98 Smith St, Collingwood


She says:
I have to admit, I’m not a Masterchef person.  I don’t actively dislike it, I’m just not that into it.  I’m all for reality tv competitions and I love food, but for some reason this one has just never done it for me.  With that background I was a little dubious when our friend M was the second person in a week to suggest dinner at Josie Bones in Collingwood, the baby of two season 1 contestants (one of whom I can report still has facial hair that leans a little more towards angry homeless man than hipster).

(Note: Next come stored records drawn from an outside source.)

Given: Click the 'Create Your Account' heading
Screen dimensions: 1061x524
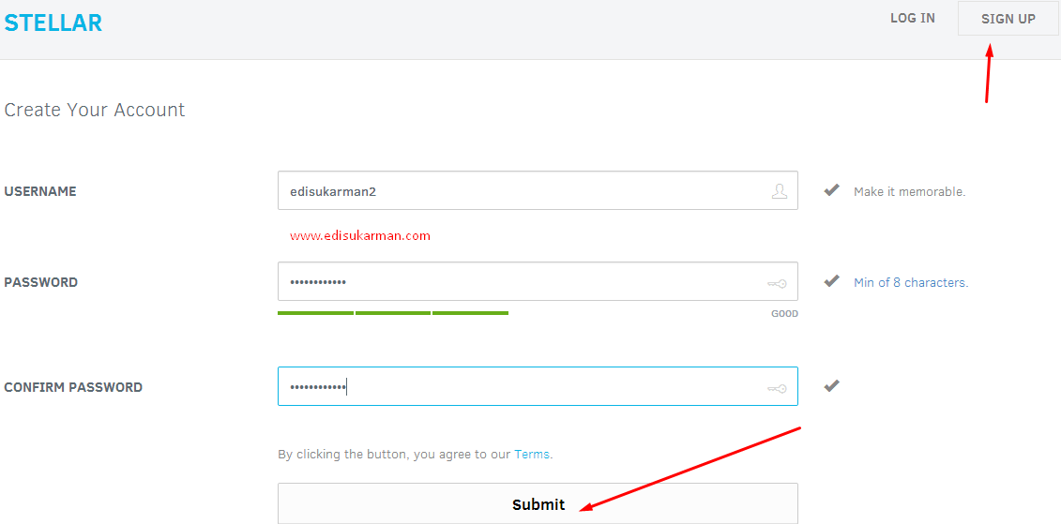Looking at the screenshot, I should click(x=95, y=110).
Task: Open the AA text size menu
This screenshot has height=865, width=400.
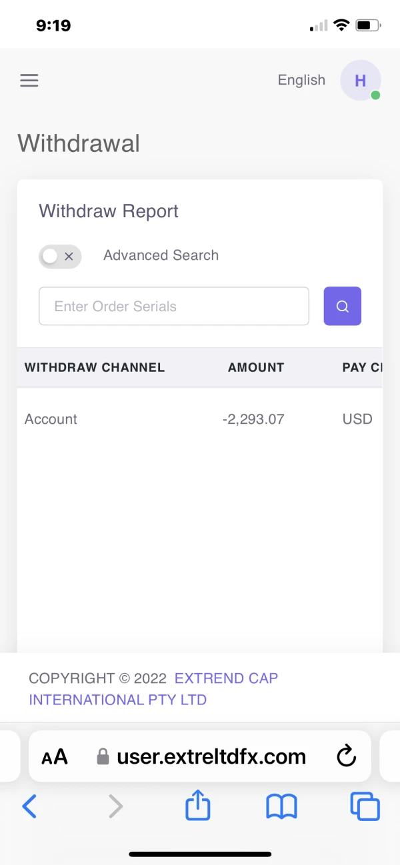Action: click(x=55, y=757)
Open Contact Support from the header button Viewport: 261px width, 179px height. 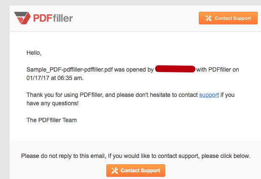point(228,18)
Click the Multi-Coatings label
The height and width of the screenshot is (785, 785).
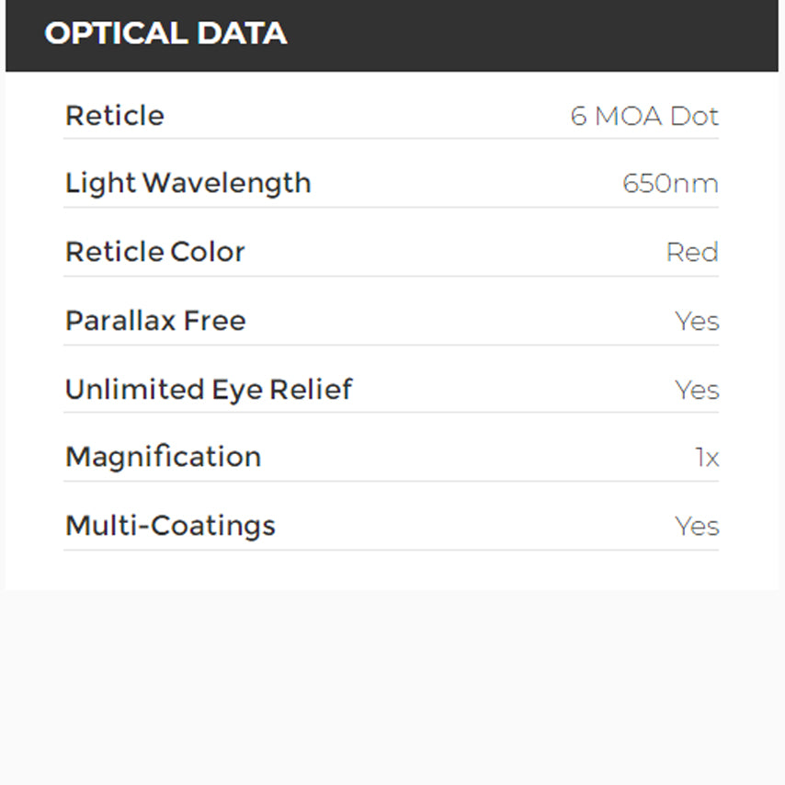point(170,526)
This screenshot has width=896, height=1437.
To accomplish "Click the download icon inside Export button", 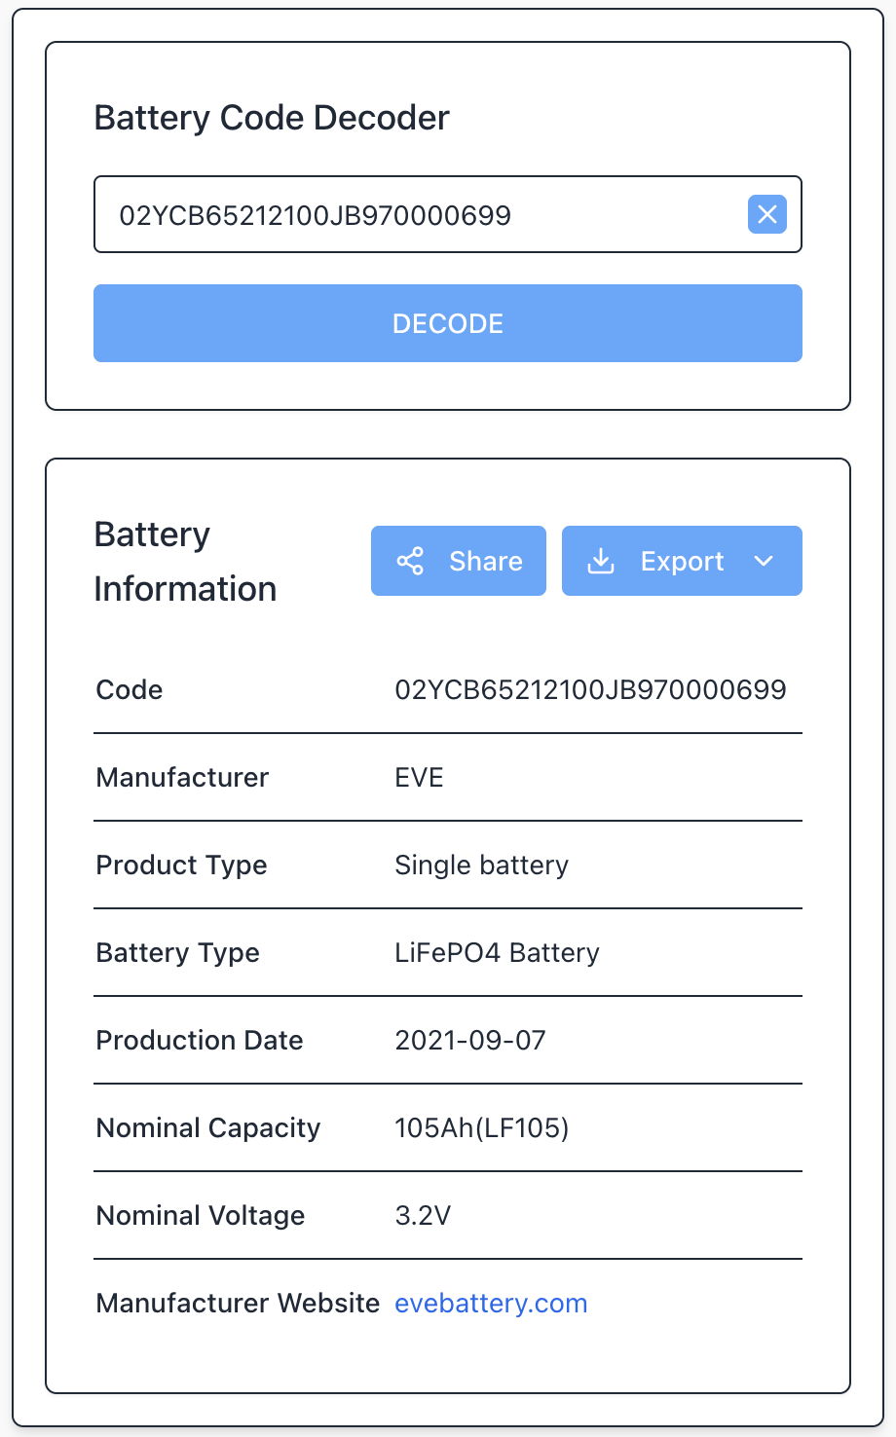I will pos(601,561).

Going in with not super high expectations I was very pleasantly surprised.  Walking in to Josie Bones I was struck by the really cool and relaxed atmosphere which didn’t seem manufactured or like it was trying too hard.  The fit out is very smith st with lots of black, exposed brick walls, polished concrete and high bar stools.  Service-wise, I’m normally not someone who likes a lot of attention from staff, I like to be given my menu and then left to myself, but I actually actively enjoyed the service at Josie Bones.  Our waitress (and apparently restaurant manager) was very friendly, not pushy at all and all over both the food and beer menus.

I was definitely a fan of the food (to the tune of about a 7 out of 10) and thought the place had a great vibe.  I would happily go again and think that sitting at the bar would make for a great date if you were going with someone who isn’t afraid of something a bit unusual and heavily meat-based, definitely not a vegetarian friendly zone (true story – a friend from work took a vegetarian here for a first date, there was no second date).


He says:
Marg glossed over what was probably my favourite part of this restaurant, and that was quarter-inch thick beer menu.  Unlike most restaurants, which limit beer to a second class citizen - just above the soft drinks – Josie Bones is all about the beer.  The wine list is even titled “not beer”.  Every style, type and region is represented, which can make it a little overwhelming.  As our waitress quipped, “if you’re spending more time reading the menu than drinking the beer, you’re not doing it right”.


I decided to stick with Pale Ale’s and more specifically Pale Ale’s from the United States.  There is a great micro-brewery culture in the states, and I always jump at the opportunity to sample some of the nation’s unappreciated wares.  I started with an ACME Pale Ale, which was amazingly crisp.  Next was the more local Endeavour Reserve Pale Ale, which arrived at the same time as the food.  The next beer, which I unfortunately cannot remember the name of, was a Chestnut Pilsner which they’d used to marinate the pie.  Finally I finished off the meal with a Sierra Nevada Pale Ale, which is always enjoyable.  The beer made up a large portion of the bill, so be prepared to have your wallet emptied.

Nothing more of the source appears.